Aさん/ウチは2匹の猫を飼っています。マンションは全室フローリングなのですが、床やソファなどの家具で爪とぎをされてキズだらけ…(;;)どうすればいいのでしょうか?![]()
瀬戸山先生/爪とぎは猫にとってマーキングの一種です。猫の精神状態が安定しない時に、そういう異常行動を見せることがあります。猫の精神状態を安定させるため、お家でできることといったら、今はフェロモン剤がオススメです。部屋中にフェロモンを拡散させることができる芳香剤タイプもあるので、猫はその匂いを嗅ぐとリラックスできることがあります。もちろん、人間は分からない程度の匂いですよ。あとは、爪とぎをやられちゃ困る場所・物には、爪とぎをしても大丈夫なもの(不要な布や板など)を置いておくなど、飼い主が猫に合わせてあげて、猫が安心できる居場所を作ってあげるのも対策の1つですよ。しつけって言っても人間が無理に押しつけるのは、“自由気まま”な猫の性質もあるので難しいですよね。
Aさん/あと、私の靴に“そそう”するんです。ネコ用のトイレはちゃんと用意してるのですが…。

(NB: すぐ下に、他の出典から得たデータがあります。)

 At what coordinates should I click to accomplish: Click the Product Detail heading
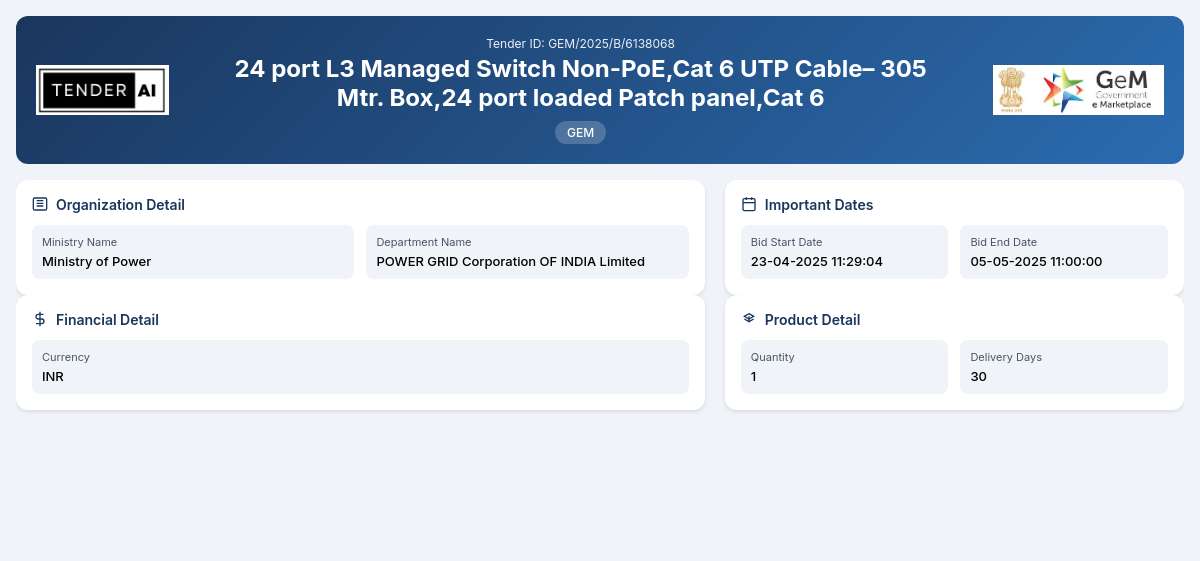[812, 320]
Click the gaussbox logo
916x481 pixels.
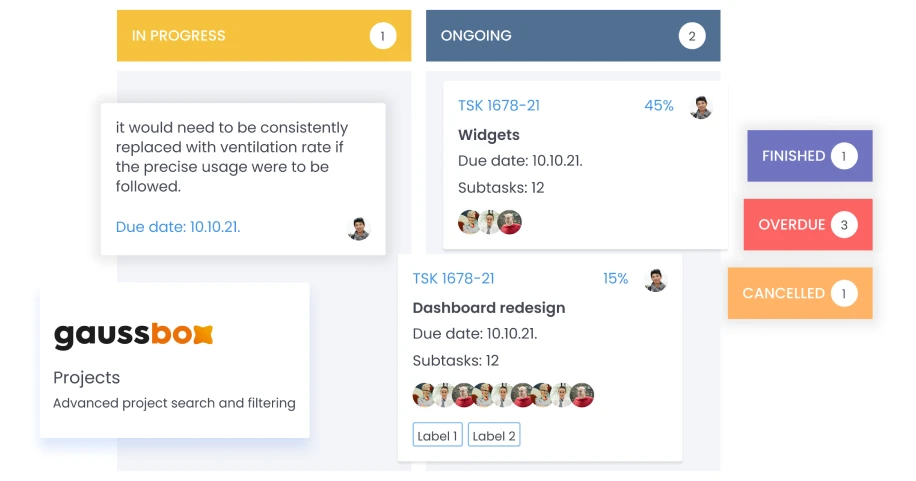tap(133, 335)
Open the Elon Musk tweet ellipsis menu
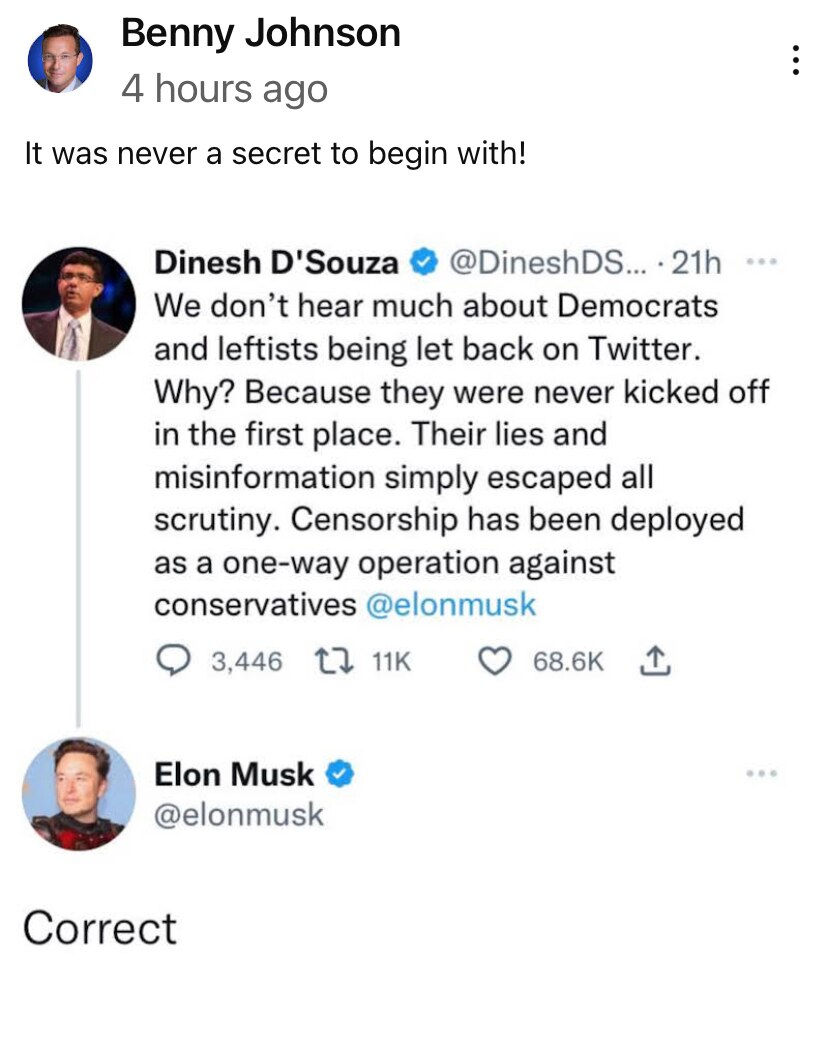Viewport: 828px width, 1042px height. (763, 774)
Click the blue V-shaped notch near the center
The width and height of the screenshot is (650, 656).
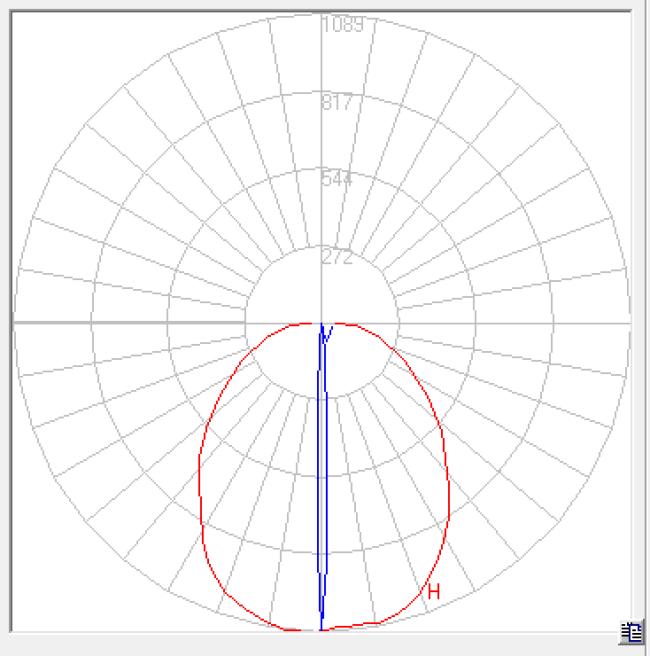(324, 335)
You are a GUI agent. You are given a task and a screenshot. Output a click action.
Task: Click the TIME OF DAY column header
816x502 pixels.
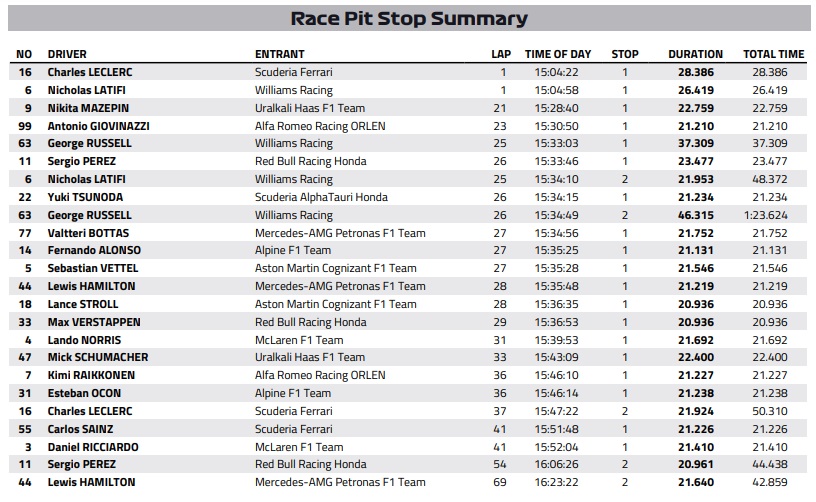click(x=558, y=54)
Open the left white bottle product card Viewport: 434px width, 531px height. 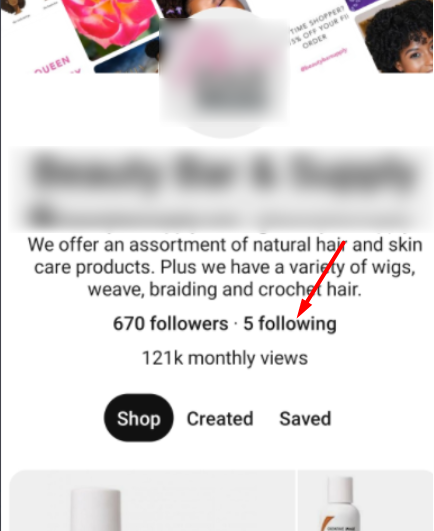pos(152,501)
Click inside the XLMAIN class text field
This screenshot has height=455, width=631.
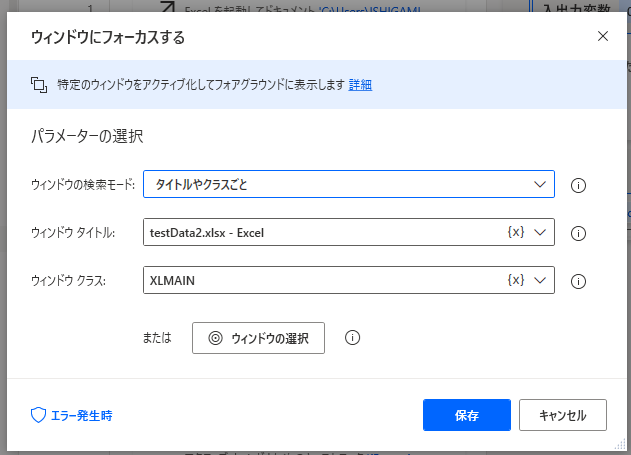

瀬戸山先生/Aさんの靴の匂いが気に入っているのかもしれないですね。その匂いで“オシッコ=マーキングをする場所”と条件づけられているかもしれないし。あと、今まではちゃんとトイレで出来てたのに、急にそれができなくなったって時は、まず、トイレでしなくなったのは何が原因なのかを考えてみて下さい。最近ストレスがたまるようなことはなかったか…とか、トイレの素材が気に入らないのかも…とか。これは犬のトイレに関しても共通ですね。トイレの素材を変えてみたり、場所を変えてみたり、その子がよくそそうする場所にトイレを置いたり…、そういう工夫が必要になってきますよね。それでもダメな時にはさっき言ったフェロモン剤のスプレータイプもあるので、そそうされては困る場所に吹きかけておくと、そこにはマーキングしなくなるって話もよく聞きます。ただ、そこにしなくなってもまた別のところにするってこともあるみたいですけどね(^^;)。フェロモン剤は池田動物病院でも販売していますよ。
猫のストレスに関しては、必要であれば…ですが、日本では一般的ではありませんが、アメリカなどでは人間に使う坑うつ剤を猫に投与したりする場合もあります。でも、やはりしつけをするにあたっては、ペットの問題行動が起こる原因が何なのかということを確かめるのが先です。人の出入りが多すぎたりしても、それだけで猫ってストレスがたまって問題行動を起こしたりもしますから、まずは原因除去、次に環境改善、そしてしつけの順だと思います。